Lio gave Cassia’s hand a squeeze, then stepped out of sight. Cassia joined Komnena on the path, and they headed back toward the house. Someone made this pilgrimage to Methu often, judging by the fact that the snow had not piled up on this trail.
“You had a scare tonight,” said Komnena.
Yes, Cassia had. For a brief time, she had faced the thought of losing Lio, when she had only just gotten him back. She searched for words. “Everyone has been very sensitive to what I’ve felt tonight. Since you’re a mind healer, you would see me even more clearly.”
“I find that what I learn from the Blood Union and my magic is merely a starting point. The real insight comes from speaking. That’s how I do most of my work. No spells. Just talking with someone until we sort out what troubles them together.”
“I’ve come to think of honesty as a powerful kind of magic. I see where Lio learned so much of what he’s taught me.”
“Here in Orthros, my methods are still a matter of some controversy. A mind healer is expected to delve into wounded thoughts and tidy up. My colleagues wonder what mere talking can possibly accomplish. But I persist, because I see how well my patients respond to our conversations, and their well-being is what matters. In another eighty years, perhaps, our scholars will decide what you have already realized—the power of words.”
“If all your scholars are like Hypatia, it must take a long time for new thoughts to become accepted.”
“The Queens say that the worst enemy of Orthros is not Cordium, but our own stagnation. I am fortunate in Annassa Soteira’s partisanship of my methods.”
“It sounds like you enjoy your work.”
“I love it.” A gust of wind blew in from the sea, and Komnena faced it with a smile, letting it pull her braids out of their elaborate arrangement. “My work healed me.”
“Lio said you wouldn’t mind if I asked you more about how you came to be a Hesperine.”
“Not at all. What would you like to know?”
“Did you…ask Apollon to bring you to Orthros? Or did he ask you to return with him?”
Komnena shared a conspiratorial grin with Cassia. “He seduced me.”
“Your story always did sound very romantic, the way Lio tells it.”
“It was. My Hesperine descended into all the ugliness in my life and helped me find my way out. He seduced me with the promise of feeling safe for the first time in my life. With the first happiness I had felt in years.”
“I understand. Your human life was very difficult.”
“I was alone. Growing enough to eat on our barren little plot was impossible for one woman, especially a pregnant one. And I was always pregnant. My husband came home long enough for that, and little else.”
“Your neighbors were not eager to lend a hand, I take it?”
“I wasn’t beloved by many, because I wasn’t beloved by my family, and they influenced others.”
“From the farmhouse to the palace, families behave much the same,” Cassia said.

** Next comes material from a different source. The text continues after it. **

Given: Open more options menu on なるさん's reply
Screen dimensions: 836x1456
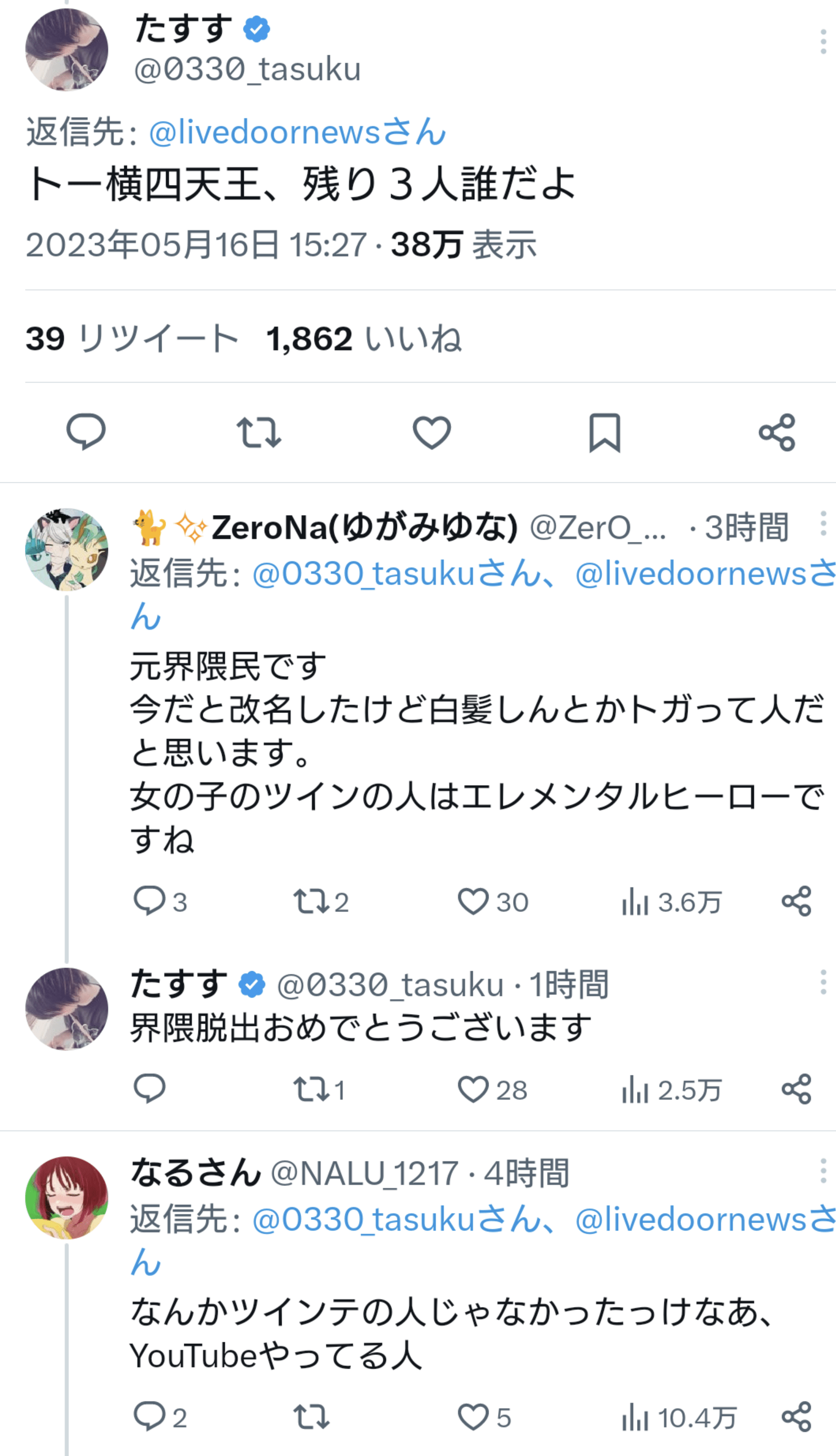Looking at the screenshot, I should [823, 1171].
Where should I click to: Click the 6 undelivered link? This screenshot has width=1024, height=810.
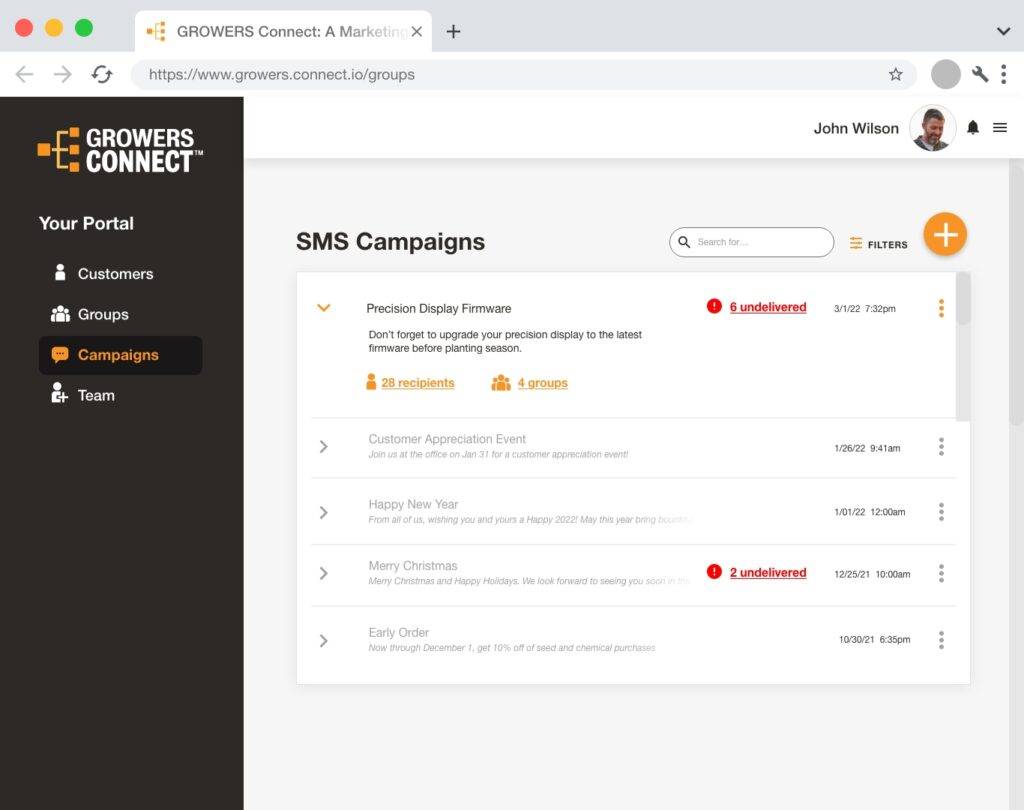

“My parents died when I was young, and my aunt and uncle took in my brother and me. My brother, Leo, was the best mortal man I ever knew. Everyone who met him could not help but love him, even our bitter relatives. And he deserved it. He had an affinity for healing, as it turned out, and the mages of Akesios recruited him. To this day, I’m grateful his magic gave him a way out of that life. But I admit, I felt his loss.”
“It must have cost you to do without him.”
“He had been my defender against the family. They never liked me. I was too unruly and proud. They regarded my dreams as arrogance. They kept me just to get work out of me, so I married to escape. They predicted everything I did would fail.” Komnena looked out to sea. “They were right about one thing. I was proud. But by the time Apollon met me, my pride and my hopes for a better life had worn away. I was ready to do anything to keep from starving during the winter and losing another babe. So I bargained with a Hesperine.”
“You asked Apollon for help?”
“Indeed. A mage was troubling our settlement. I knew what he was there for, and I didn’t want to be his next target.”
“I keep thinking about what you said to Chrysanthos at the welcoming ceremony. How did you help Apollon defeat a member of the Aithourian Circle?”
“I beheaded the mage with a meat cleaver in my kitchen.” Komnena wore her confession as gracefully as her silk robes.
A smile of admiration overtook Cassia. “I’m glad you made it clear to the Dexion that you’re a hero of the Blood Errant in your own right.”
“He would do well to remember how I taught his colleague the price of trying to take my child from me.”